Las circunstancias nos han llevado a tener que pasar un mes solos (suegros, peque, servidora). Mi suegra sabe decir ya “hola, adiós, gracias” en español. Tenemos la nevera llena de vegetales chinos y la despensa llena de arroz. Por lo demás, mi día a día transcurre como si estuviera en Nanjing, con la salvedad de que no sufrimos ese calor húmedo y pegajoso que tienen allí en verano, que no tenemos tele china (ni española), y que de vez en cuando experimentan con la gastronomía española.
Hablábamos el otro día mi suegra y yo sobre la salud de mi suegro. Mi suegra me decía:
En China decimos que la salud es un uno (1) y va siempre en primer lugar. Después tienes todas las demás cosas de tu vida (el trabajo, la familia, lo que sea), que son ceros, y se organizan según las prioridades después de ese primer uno. Sin salud, sin el primer uno, todo lo demás no tiene ningún valor. Por eso decimos que la salud es lo más importante.

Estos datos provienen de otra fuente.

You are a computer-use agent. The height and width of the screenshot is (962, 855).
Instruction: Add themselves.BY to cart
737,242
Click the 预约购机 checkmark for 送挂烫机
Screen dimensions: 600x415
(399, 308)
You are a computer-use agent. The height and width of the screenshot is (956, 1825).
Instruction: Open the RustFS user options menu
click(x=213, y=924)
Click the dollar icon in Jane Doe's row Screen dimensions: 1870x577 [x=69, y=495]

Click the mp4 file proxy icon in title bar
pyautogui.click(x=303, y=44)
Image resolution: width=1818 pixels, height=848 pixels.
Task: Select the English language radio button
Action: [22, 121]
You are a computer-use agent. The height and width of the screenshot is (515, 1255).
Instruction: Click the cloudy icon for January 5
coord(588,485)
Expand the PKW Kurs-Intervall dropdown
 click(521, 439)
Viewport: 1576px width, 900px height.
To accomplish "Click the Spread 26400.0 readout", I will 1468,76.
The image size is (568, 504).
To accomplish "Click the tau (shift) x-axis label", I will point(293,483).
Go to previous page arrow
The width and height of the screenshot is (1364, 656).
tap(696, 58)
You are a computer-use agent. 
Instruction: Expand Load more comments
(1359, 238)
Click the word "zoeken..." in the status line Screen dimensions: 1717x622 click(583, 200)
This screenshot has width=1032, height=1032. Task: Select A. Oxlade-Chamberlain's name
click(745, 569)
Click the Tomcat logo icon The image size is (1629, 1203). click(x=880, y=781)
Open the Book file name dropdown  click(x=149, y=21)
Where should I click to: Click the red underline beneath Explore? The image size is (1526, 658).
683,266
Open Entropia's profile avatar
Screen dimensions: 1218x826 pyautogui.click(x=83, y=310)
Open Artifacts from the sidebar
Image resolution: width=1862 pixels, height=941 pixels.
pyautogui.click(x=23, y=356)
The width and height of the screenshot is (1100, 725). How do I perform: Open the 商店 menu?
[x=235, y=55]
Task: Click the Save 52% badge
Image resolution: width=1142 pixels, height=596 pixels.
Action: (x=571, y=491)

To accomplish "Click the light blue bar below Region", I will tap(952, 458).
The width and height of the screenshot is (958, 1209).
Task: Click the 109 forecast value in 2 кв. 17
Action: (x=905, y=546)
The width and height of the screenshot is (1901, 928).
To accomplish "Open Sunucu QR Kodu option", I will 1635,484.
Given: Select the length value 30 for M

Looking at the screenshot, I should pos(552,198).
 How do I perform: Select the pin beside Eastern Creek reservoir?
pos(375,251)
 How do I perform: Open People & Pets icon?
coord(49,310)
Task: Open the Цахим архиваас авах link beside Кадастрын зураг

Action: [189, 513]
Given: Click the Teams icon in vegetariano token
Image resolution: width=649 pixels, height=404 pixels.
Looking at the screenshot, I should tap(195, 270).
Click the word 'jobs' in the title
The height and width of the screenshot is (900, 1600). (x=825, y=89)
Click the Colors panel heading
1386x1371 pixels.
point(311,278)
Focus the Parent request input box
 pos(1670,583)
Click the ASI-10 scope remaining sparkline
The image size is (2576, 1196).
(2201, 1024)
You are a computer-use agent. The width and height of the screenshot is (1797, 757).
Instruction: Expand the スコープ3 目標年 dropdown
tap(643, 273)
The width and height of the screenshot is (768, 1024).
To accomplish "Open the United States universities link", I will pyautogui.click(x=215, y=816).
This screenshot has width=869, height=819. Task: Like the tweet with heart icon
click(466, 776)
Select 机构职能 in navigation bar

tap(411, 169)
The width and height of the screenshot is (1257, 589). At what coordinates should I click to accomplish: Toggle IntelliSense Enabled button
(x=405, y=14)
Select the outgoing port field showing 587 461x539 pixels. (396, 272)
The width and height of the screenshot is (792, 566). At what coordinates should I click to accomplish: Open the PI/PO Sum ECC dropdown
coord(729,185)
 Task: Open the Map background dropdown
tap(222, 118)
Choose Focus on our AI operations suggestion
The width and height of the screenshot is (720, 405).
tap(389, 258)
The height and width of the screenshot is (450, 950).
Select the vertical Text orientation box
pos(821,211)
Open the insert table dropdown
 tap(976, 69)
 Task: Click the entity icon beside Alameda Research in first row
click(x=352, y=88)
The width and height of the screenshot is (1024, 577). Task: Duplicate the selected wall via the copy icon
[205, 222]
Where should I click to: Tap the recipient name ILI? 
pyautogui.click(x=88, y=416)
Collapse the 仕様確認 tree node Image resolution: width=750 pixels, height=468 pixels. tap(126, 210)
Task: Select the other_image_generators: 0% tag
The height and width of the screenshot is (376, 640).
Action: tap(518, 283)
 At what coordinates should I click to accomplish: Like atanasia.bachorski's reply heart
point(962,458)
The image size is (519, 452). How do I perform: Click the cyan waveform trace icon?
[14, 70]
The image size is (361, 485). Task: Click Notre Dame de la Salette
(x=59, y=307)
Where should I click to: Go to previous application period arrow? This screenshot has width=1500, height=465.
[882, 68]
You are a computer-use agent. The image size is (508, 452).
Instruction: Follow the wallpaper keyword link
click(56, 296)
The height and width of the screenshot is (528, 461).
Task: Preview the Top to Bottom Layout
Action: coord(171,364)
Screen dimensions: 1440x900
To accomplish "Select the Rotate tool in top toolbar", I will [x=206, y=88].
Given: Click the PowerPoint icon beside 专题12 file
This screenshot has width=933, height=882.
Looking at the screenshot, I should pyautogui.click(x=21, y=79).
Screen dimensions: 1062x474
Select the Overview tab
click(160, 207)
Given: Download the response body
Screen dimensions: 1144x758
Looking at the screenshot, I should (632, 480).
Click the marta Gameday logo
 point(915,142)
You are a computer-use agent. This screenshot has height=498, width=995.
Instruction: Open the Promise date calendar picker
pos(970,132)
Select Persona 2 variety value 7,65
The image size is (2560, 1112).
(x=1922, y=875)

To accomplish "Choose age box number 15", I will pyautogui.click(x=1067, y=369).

Quizás no me decía eso exactamente, y yo sólo reconstruía lo que las frases en un nanjinés vertiginoso parecían decir, como una versión a lo grande del “teléfono roto”. En ese momento imaginaba un “cheque mental”, con su uno (“la salud”), y pensaba cómo organizo yo mis “ceros”, mis otras prioridades.
Está bien reflexionar de vez en cuando sobre qué buscamos en la vida, qué es lo más importante, qué nos sobra, qué debemos ordenar de nuevo.
Creo que dejaré esta entrada inacabada. He decidido que, ahora mismo, mi prioridad es ver un capítulo de algún culebrón taiwanés para adolescentes.
Pues sí la salud es lo primero, aunque a veces lo olvidamos. Ahora tengo un curro que me lo recuerda día a día. Quizá sea un aviso.